An article published by German international news network Deutsche Welle in May 2021 has catalogued Brazil’s descent into the abyss. It is important to understand that much of the recession was self-imposed by slashing investment at exactly the time when government should be spending and the near paralysation of the construction infrastructure and hydrocarbon’s industry by the sham corruption investigation Operation Car Wash / Lava Jato.
DW observes “One of the reasons for Dilma’s early fall was the recession that started in 2015, in the first year of her second term, when GDP shrank 3.8% compared to the previous year.”
However, the DW piece in incomplete in this regard. It does not mention that of this GDP contraction, it is estimated that in 2015, around 2.5% of GDP was erased by Operation Lava Jato. This is not simply conjecture, Supreme Court Justice Ricardo Lewandowski cited this figure in a recent commentary regarding the legitimacy of the Lava Jato operation, pointing to analyses that it had dismantled the Brazilian economy for the benefit of foreign interests.
The DW report notes: “From 2017 to 2019, there was a slight recovery, with annual growth close to 1%, insufficient to recover the lost and unsustainable terrain in the long run. At the beginning of 2020, during the Bolsonaro government and before the pandemic, the country was already entering a recession again.”
Through Dilma’s removal, ordinary Brazilians and foreign investors alike were promised some kind of economic miracle which never came.
DW looked at a number of key economic indicators since Rousseff’s removal. This shows weakened economic growth that now amounts to another “lost decade”, after the 1990s under President Collor, Franco and Cardoso. At the heart of the economic policy of the previous Workers’ Party administrations was inclusive growth. where as the pie of the economy grew a majority of those gains would go to working people, this has now reversed. Poverty and inequality rates in Brazil have grown since 2015, this has included food instability not seen since the 1990s.
Adjusted GDP per capita was R$35.2 thousand last year, 11% lower than 2012, when it was R$39.6 thousand.
The impeachment process was often touted internationally as a sign of progress, and a victory for democracy, but the DW as published figures showing a frightening drop in Brazil’s democratic institutions.
Sweden’s V-Dem institute publishes an global index of democracy and freedom. Brazil scored 0.789 in 2012, it started to drop in 2013, with the mass street demonstrations that rocked the country, to 0.795. In 2017 following Rousseff’s removal, it had fallen to 0.626, and by 2020 with Bolsonaro in power it sat just 0.511.
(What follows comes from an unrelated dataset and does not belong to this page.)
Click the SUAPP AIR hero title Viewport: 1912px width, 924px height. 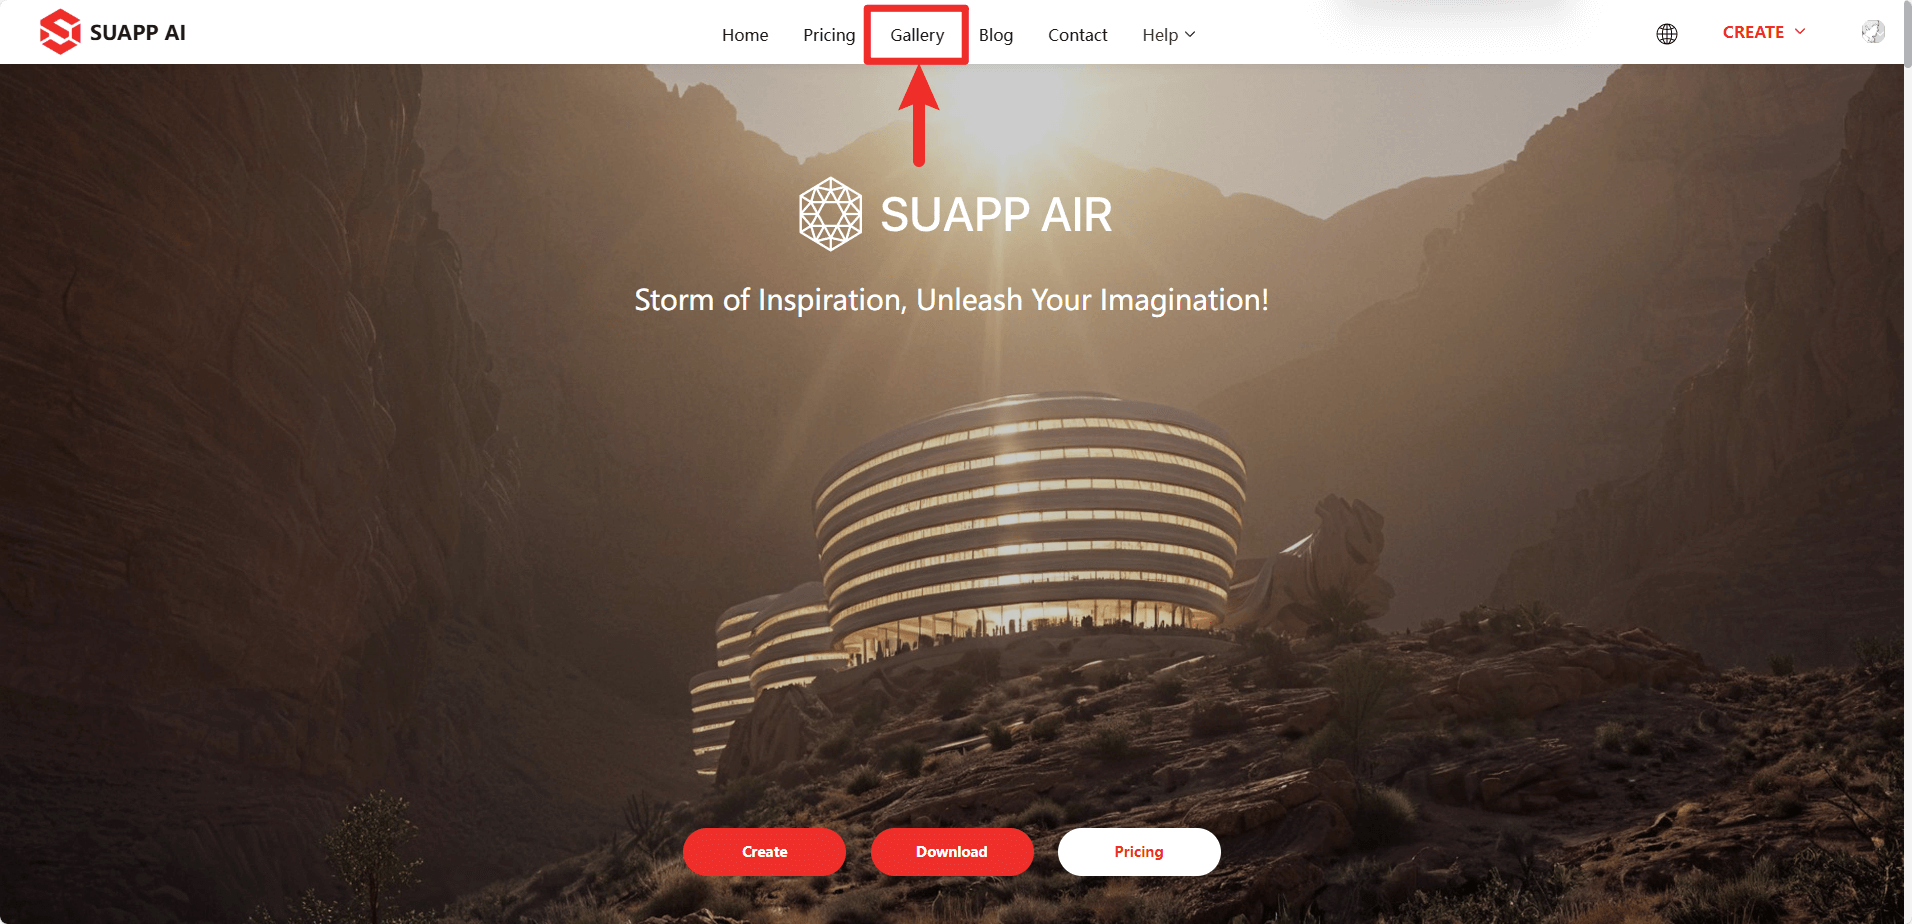tap(996, 214)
Brazil was among ten countries with the worst decline in this index, alongside India and Turkey, with a s similar pattern in each country, according to the institute: “The ruler in power first attacks the media and civil society, polarizes societies by disrespecting opponents and spreading false information, and then starts to weaken formal institutions.”
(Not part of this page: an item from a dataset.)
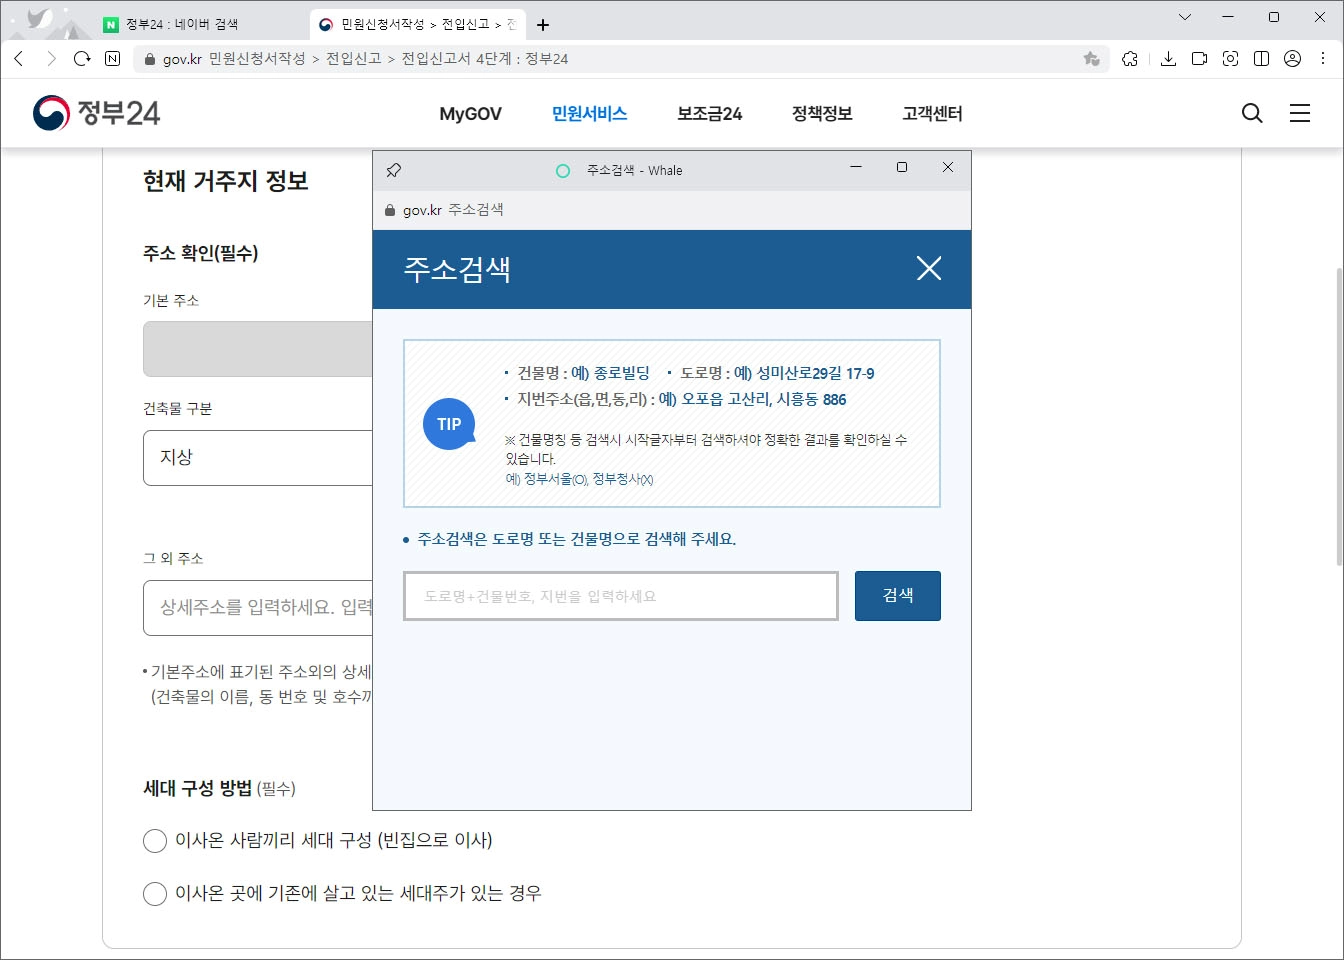Click the lock icon in the popup address bar

point(388,210)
Professor José Álvaro Moisés, coordinator of the Quality of Democracy Research Group at IEA-USP (Federal University of São Paulo) told DW that: “It is an authoritarian government, distant from science and critical thinking”. The academic freedom index, which measures the freedom for professors and researchers to develop their work without threats or restrictions, also fell dramatically in this period in Brazil: from 0.929 in 2013, to 0.442 in 2020.
Moisés’s laments that Dilma’s impeachment “completely divided the country”. This polarization was exploited in the 2018 elections, won by a far-right president “who is a permanent threat to democracy”.
Dilma Rousseff’s impeachment was the launchpad for Bolsonaro’s own presidential run, and the catastrophe that followed.